Chemical changes in PCPDTBT:PCBM solar cells using XPS and TOF-SIMS and use of inverted device structure for improving lifetime performance

Abstract

Analysis of the degradation routes for poly[(4,4-bis(2-ethylhexyl)-cyclopenta-[2,1-b;3,4-b′]dithiophene)-2,6-diyl-alt-2,1,3-benzothiadiazole-4,7-diyl] (PCPDTBT)-based solar cells under illumination and in the presence of air have been conducted using a combination of X-ray photoelectron spectroscopy (XPS), time-of-flight secondary ion mass spectrometry (TOF-SIMS) and solar cell device data.
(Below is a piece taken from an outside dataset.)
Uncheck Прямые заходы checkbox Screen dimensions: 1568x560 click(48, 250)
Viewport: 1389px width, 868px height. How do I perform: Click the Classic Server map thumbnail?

After ageing, XPS studies show that PCPDTBT appears as an oxygen-containing polymer, with data indicating that a break-up in the aromatic rings, formation of sulphates at the thiophene ring, chain scission in the polymer backbone and also loss of side chains. XPS studies have also been conducted on Phenyl-C71-butyric acid methyl ester (PC71BM) films and show a breakage of the fullerene cage, loss of molecular shape and oxidation of carbon atoms in the fullerene cage and side chains after ageing. XPS studies on active layers blends of PCPDTBT and PCBM also show significant changes in the vertical composition during ageing, with increased enrichment of PCPDTBT observed at the top surface and that the use of a processing additive (ODT) has a negative impact on the morphological stability. Based on these studies, it is shown that inverted structures are better suited than non-inverted devices for PCPDTBT:PCBM solar cells. An additional advantage of inverted devices is shown using TOF-SIMS; electrode degradation during ageing experiments leads to migration of indium and tin ions into the active layer in non-inverted devices, but is eliminated for inverted devices.